• _Exercise instructions_:
A) Write out the part of the profile of Gwenn Mascioli that runs from "Tredyffrin resident Gwenn" down to "communities around us.", copied word for word.
B) Carry on the profile of Gwenn Mascioli from the point where it stops, adding the next part.

--- Article ---

Tredyffrin resident Gwenn Mascioli gives back to our community in many ways. She's worked with several local volunteer organizations, personally befriended people she met on the street, and she made the time to talk with me one recent afternoon about the organizations and people she cares about. Gwenn is a T&E Care Everyday Hero because she cares and because she takes action when she sees a need. Through Social FUNdraising & Gathering she helped create a library for the students at Richard Wright Elementary School in Philadelphia. By following her heart, Gwenn finds the inspiration to help the people and communities around us.
I am from Bear Creek Village, a small community in Northeast Pennsylvania. Ironically my elementary school did not have a library. I remember one shelf of books above a desk in the Principal’s office. Growing up I thought that twenty-five was old. Now, at the young age of fifty-four, I know that our brains aren’t even fully developed until we’re twenty-six. I learned that from my work for ARCH (Area Residents Caring & Helping) another of my volunteer organizations. I love being 54. I’ve grown in so many ways and feel so much more secure with myself. After college I worked in the trade association business in Washington, DC, and Philadelphia. Trade associations function a lot like PTO’s. So I had more than a decade of experience managing volunteers, budgets, meetings, newsletters, and committees. When my oldest daughter started kindergarten I stopped working “outside the home.”
My first volunteer gig came when my kids got to Hillside Elementary. Back then I was new to the area, shy, and slowly feeling my way. I offered to help with the school newsletter. Over the years that became “my thing.” When the girls moved up to TE Middle my role of newsletter editor moved too. I created paper newsletters and blast emails for the schools, ARCH, and BPALL. I even did a few for Surrey Services. More than a decade of volunteer work introduced me to a lot of people – other moms and dads, community leaders, school administrators, even the police. Those connections definitely help fuel Social FUNdraising & Gathering collections and projects.

--- Supplied material ---

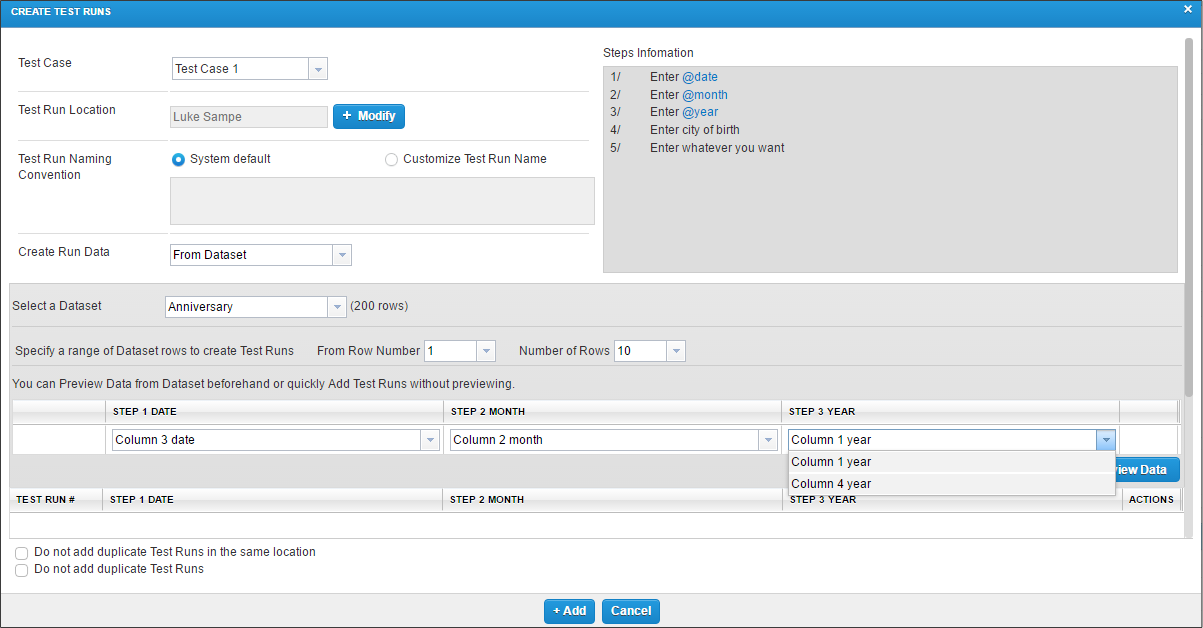
Task: Close the Create Test Runs dialog
Action: [x=1187, y=9]
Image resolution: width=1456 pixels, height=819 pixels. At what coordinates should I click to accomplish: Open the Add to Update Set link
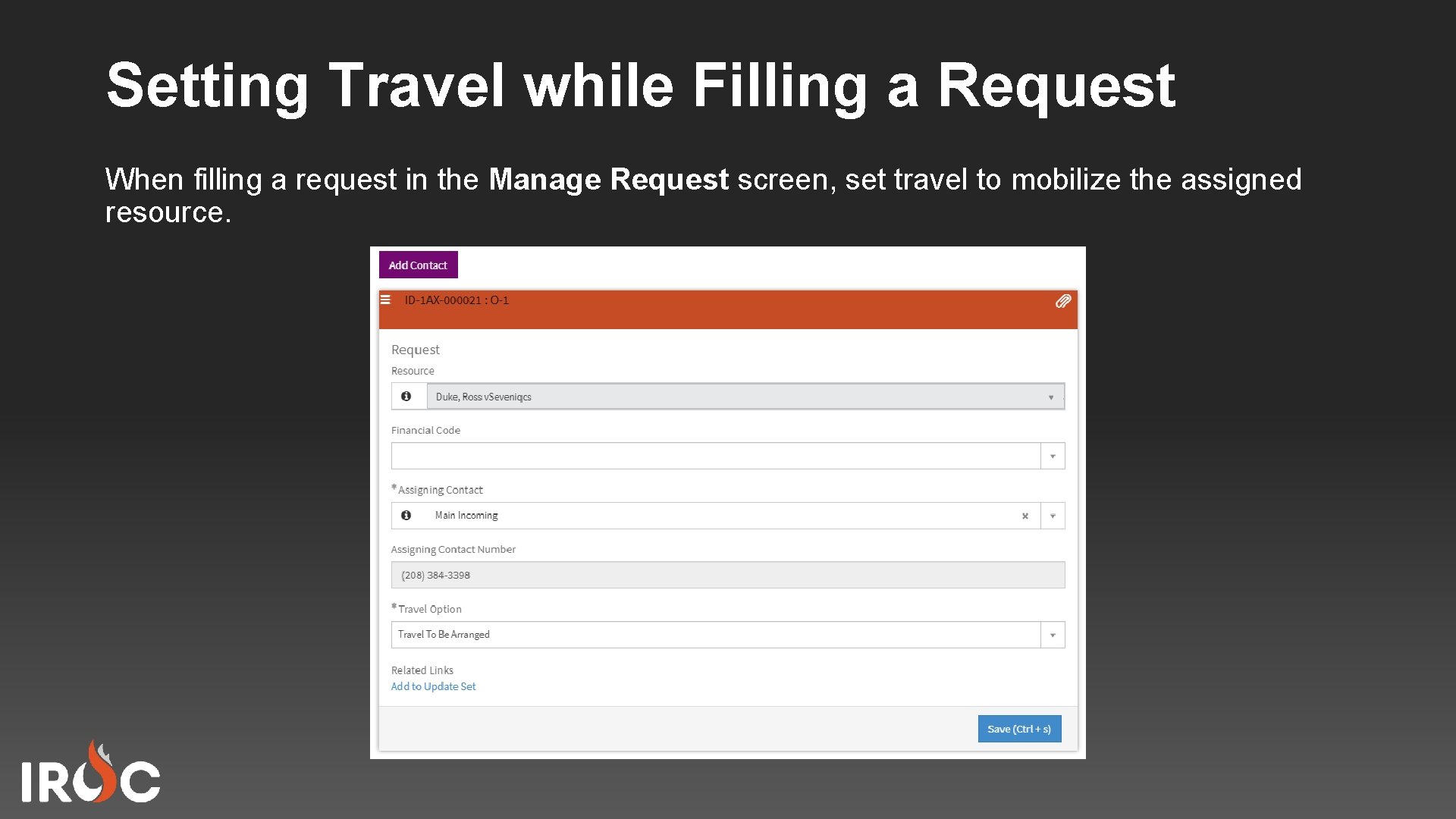pos(433,686)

---

• _Responses by task_:
A)
Tredyffrin resident Gwenn Mascioli gives back to our community in many ways. She's worked with several local volunteer organizations, personally befriended people she met on the street, and she made the time to talk with me one recent afternoon about the organizations and people she cares about. Gwenn is a T&E Care Everyday Hero because she cares and because she takes action when she sees a need. Through Social FUNdraising & Gathering she helped create a library for the students at Richard Wright Elementary School in Philadelphia. By following her heart, Gwenn finds the inspiration to help the people and communities around us.

B)
Social FUNdraising & Gathering (SFG) is officially “a bunch of do gooders with huge hearts, sharp minds, and thoughtful consciences.” We exist on Facebook and have more than 1,200 members. The creator, Bonnie Koss, and I met way before SFG – in 2004 when my youngest and her oldest were both in Mrs. Braun’s kindergarten class at Hillside. Our lives went in different directions, she moved from the district, and we lost touch. Fast forward more than a dozen years and we reconnected in a Body Pump class at UMLY. We became Facebook friends (of course ;) and I saw a post announcing that she was collecting books for a school in North Philly. With little more than the goal of helping MY friends with older kids clear out THEIR bookshelves I put out a call for gently used books. Dozens of boxes started piling up. That was four years ago. Today, along with Bonnie and several other volunteers, I’m happily enmeshed in the fabric of Richard Wright Elementary (RWE) well beyond the school library.
Note that Social FUNdraising and Gathering embraces a “TOGETHER we are stronger” approach. The ripple effect of what started in the library at Richard Wright has gone not only throughout that building but also spread to other schools in these food insecure neighborhoods.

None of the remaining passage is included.